German – my native language, which I also teach at GermanPod101.com, Edufire and Myngle.

English – I speak it totally effortlessly and at a near-native level, but employing a curious mix of British, Scottish, Canadian and American vocabulary and pronunciations. Never managed to keep them apart in my head.

Esperanto – my third strongest language. I speak it as a secret language with my boyfriend and I’ve been attending more and more international meetings as well. I had to resign as a board member of Edukado@Interreto (Esperanto-based educational non-profit org) though because of lack of time. See my online Esperanto classes, also I wrote most of the articles for Esperanto.info.

French – I’m basically fluent and my degree involves reading lots of French literature classics in the original. I would appreciate the chance to practise speaking it more often though, especially with French Canadians because I love their accent and would like to copy it.

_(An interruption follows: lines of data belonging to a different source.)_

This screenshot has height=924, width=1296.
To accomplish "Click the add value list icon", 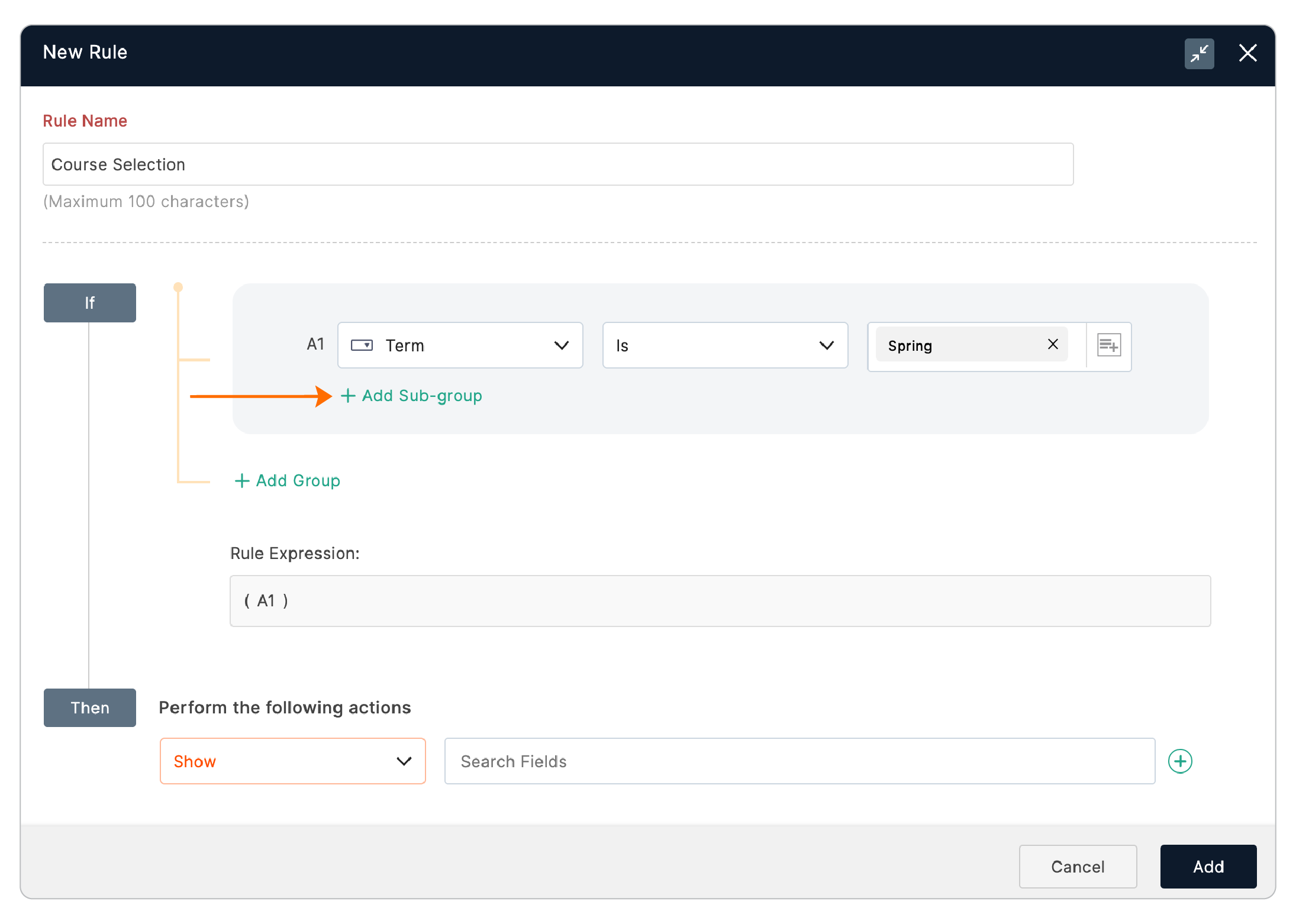I will pyautogui.click(x=1108, y=345).
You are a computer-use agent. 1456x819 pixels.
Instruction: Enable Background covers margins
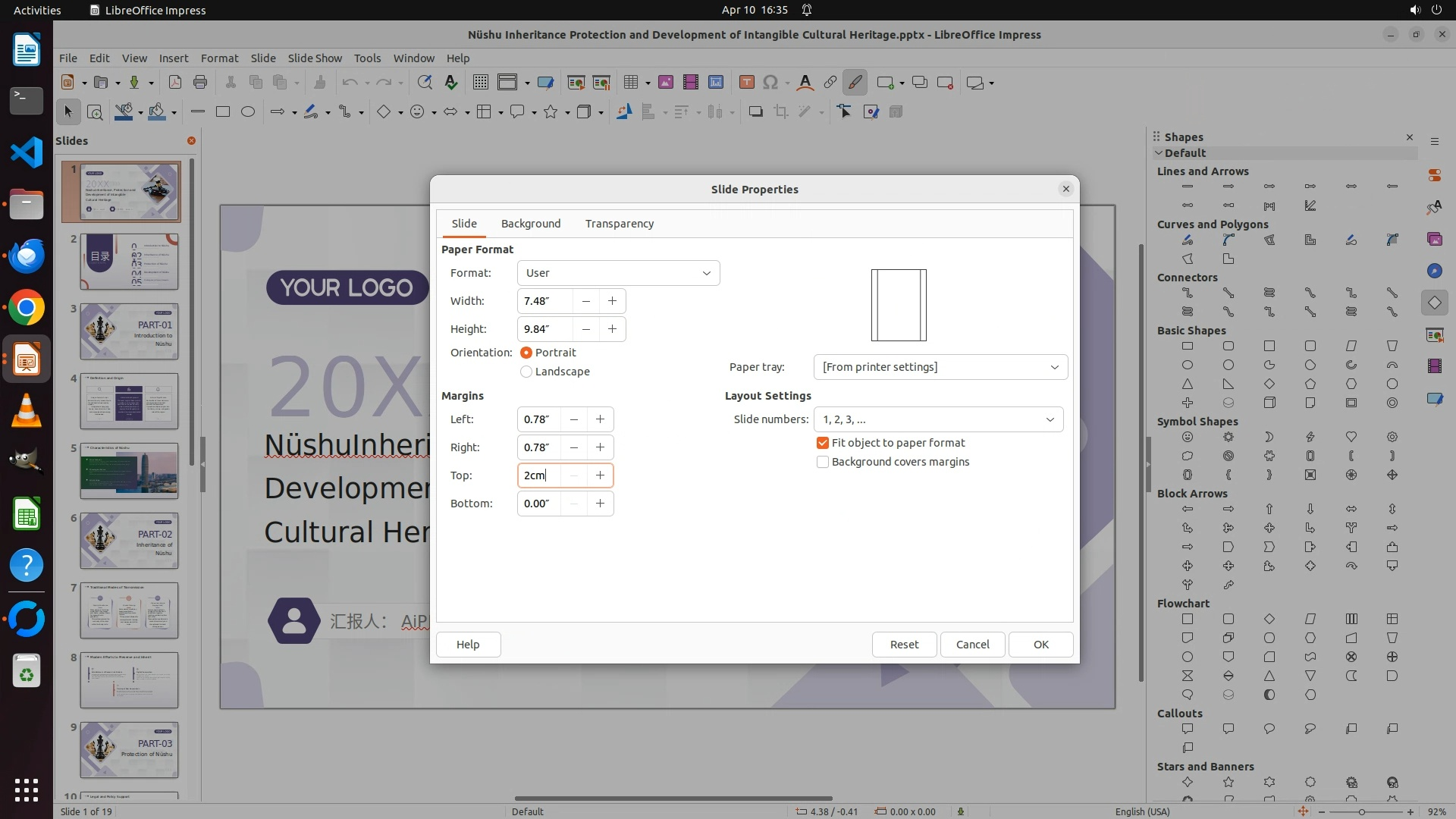(823, 462)
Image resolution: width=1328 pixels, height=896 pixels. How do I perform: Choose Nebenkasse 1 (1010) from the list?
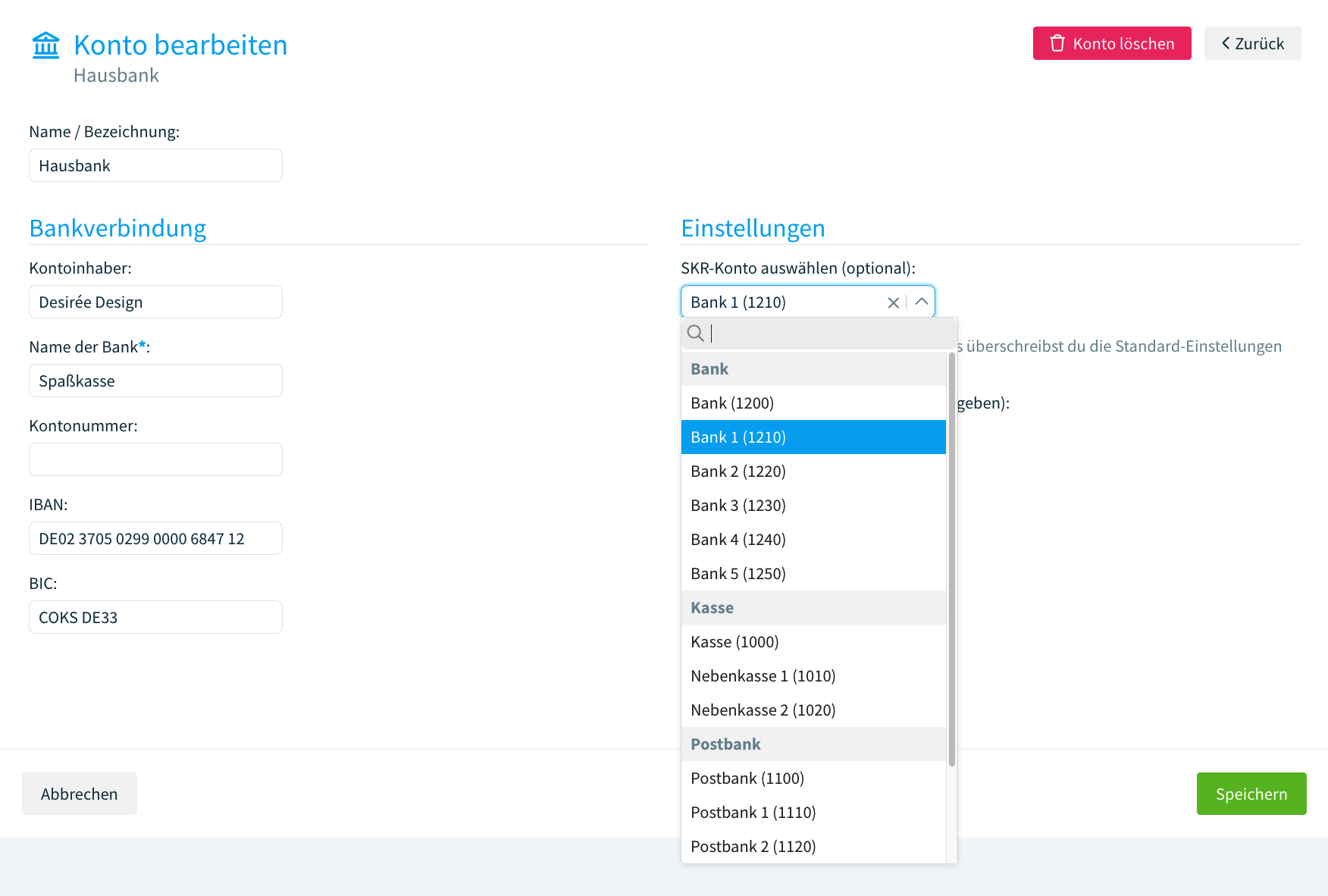click(x=763, y=675)
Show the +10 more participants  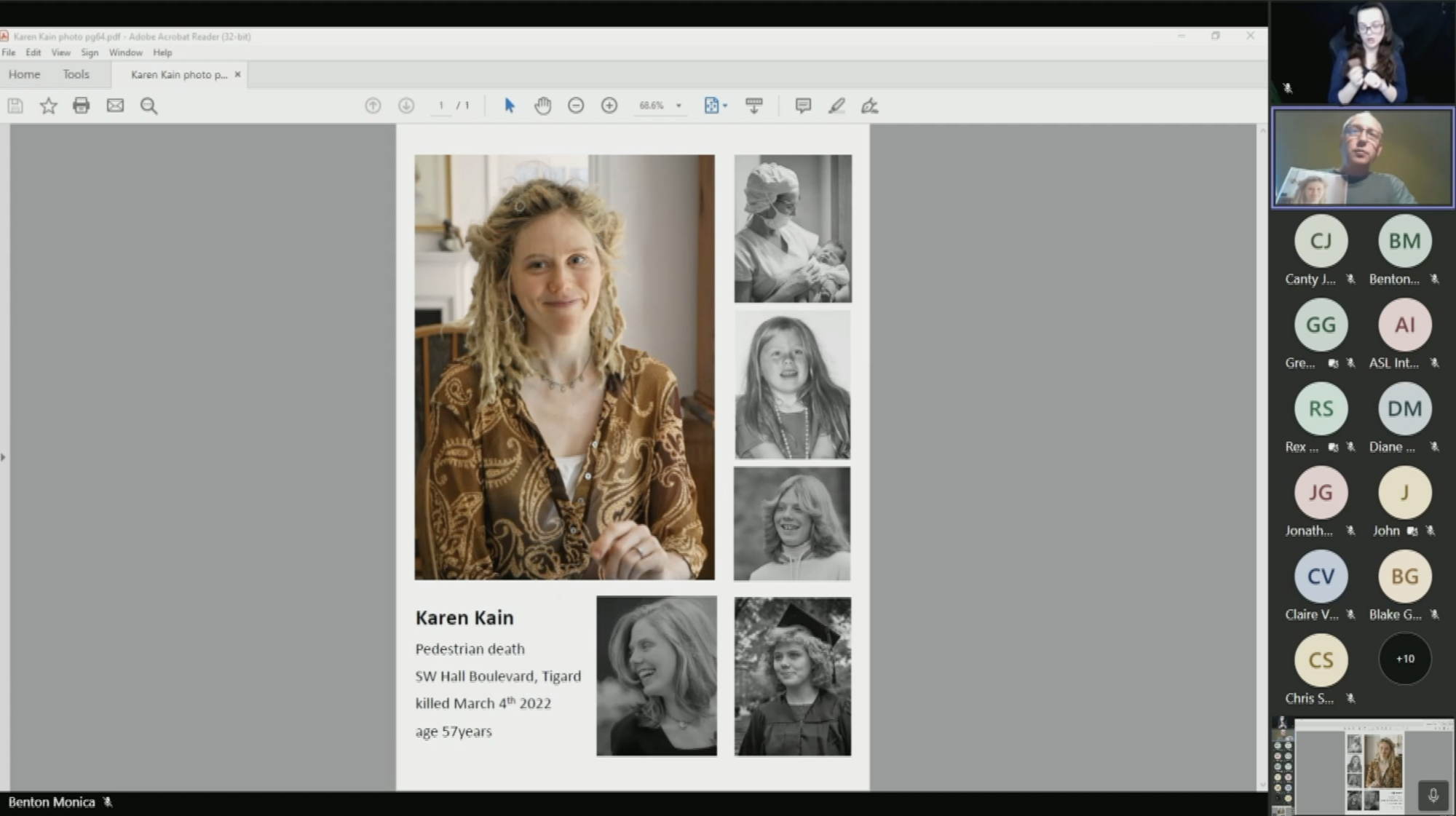pos(1404,659)
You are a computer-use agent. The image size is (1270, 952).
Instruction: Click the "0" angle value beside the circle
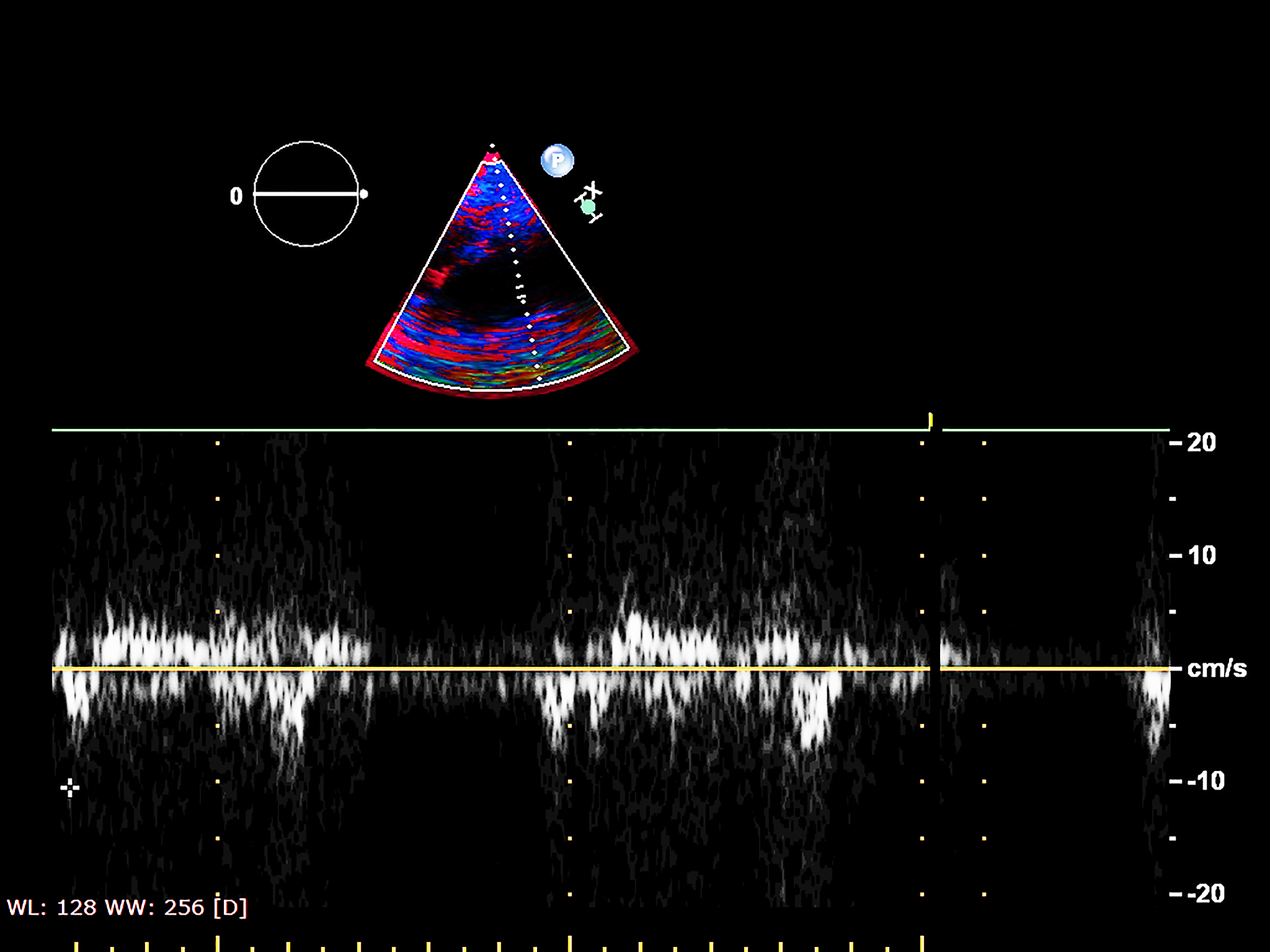(x=236, y=196)
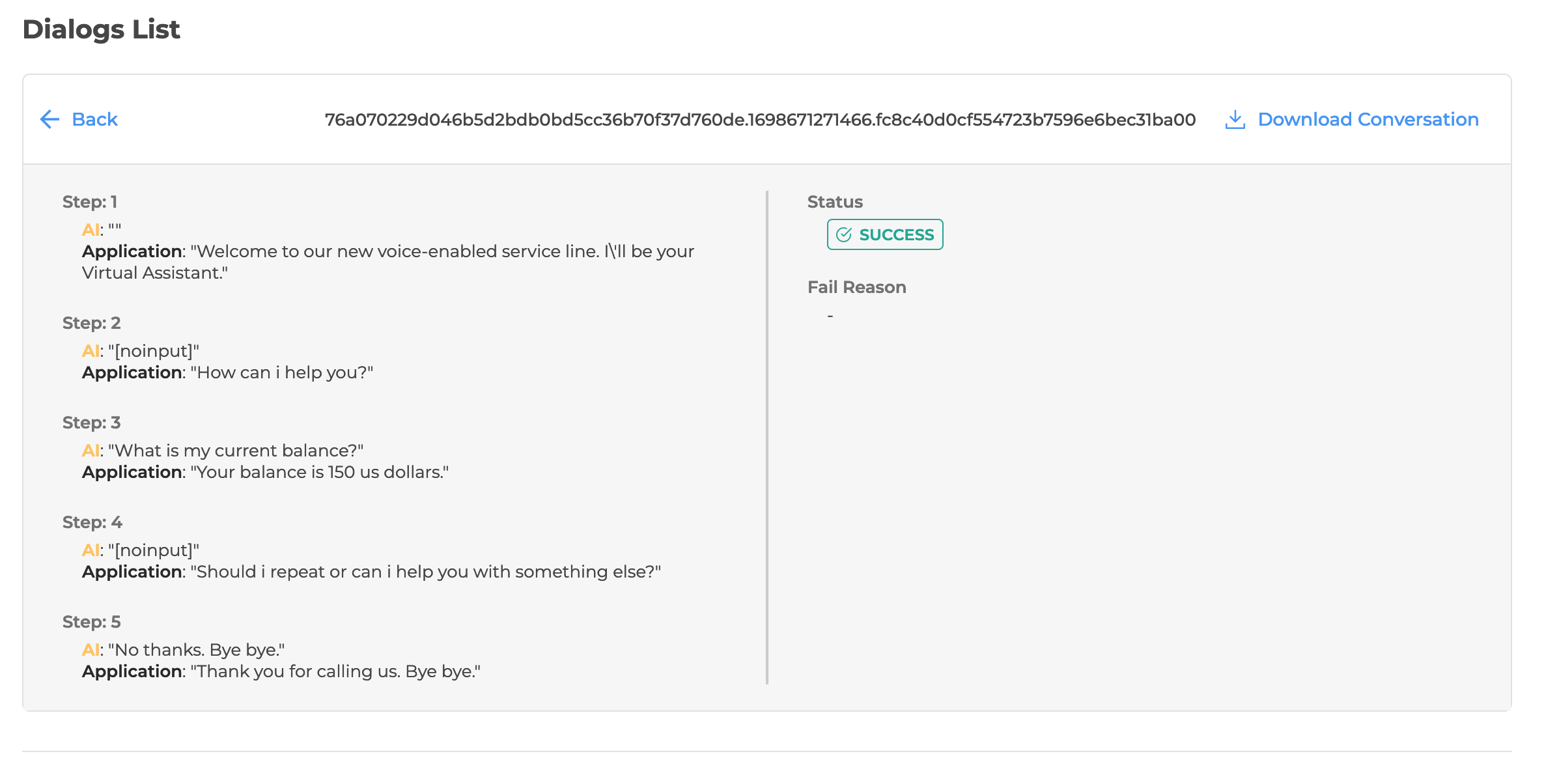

Latin – I can read it fluently and have taught Latin for more than 7 years. I’m not one of those who’d have conversations in Latin though, that’s what Esperanto is for. Check out my Latin classes on Edufire!

Italian – Studied it for 3 years at high school, after which I spoke it pretty much fluently and got an A- in my final oral exam. However, since 2003 I have used it at most once a year and now it’s seriously rusty. I would love to revive it.

Chinese – Following a summer course in Beijing and some serious studying in Germany, I can get by in Mandarin. At this point I know approximately 1500 characters and am always working on that. I study lots of characters at once, then counter it by studying lots of texts or textbook dialogs and also taking conversational lessons.

Modern Greek – I initially started learning Greek from and because of a friend, with whom I’ve been out of touch for a while now. I still like the language though, take the occasional Greek lessons on Myngle and try to at least not let it fall into disuse. At the moment I’d classify myself an upper beginner.

Arabic, Indonesian, Maori, Spanish, Swahili – All languages that call out to me and that I’ve studied at some point or am still studying on occasion. I’m a beginner in all of them. For Swahili I’m trying to study Assimil every day, but something always comes up…

Czech, Dutch, Lithuanian, Swedish – Studied these for concrete purposes, such as upcoming travels, but they don’t really call out to me and I’ve already forgotten everything or almost everything I learned. I can still understand Dutch because of my German of course, and same goes for most Romance languages.

In a perfect world, I’d be speaking all of the world’s known languages by the time I die (yes I am a Unilang member), but I don’t think it’s going to happen. I don’t have a talent for languages, just an immense love for them. I’ll give it a shot.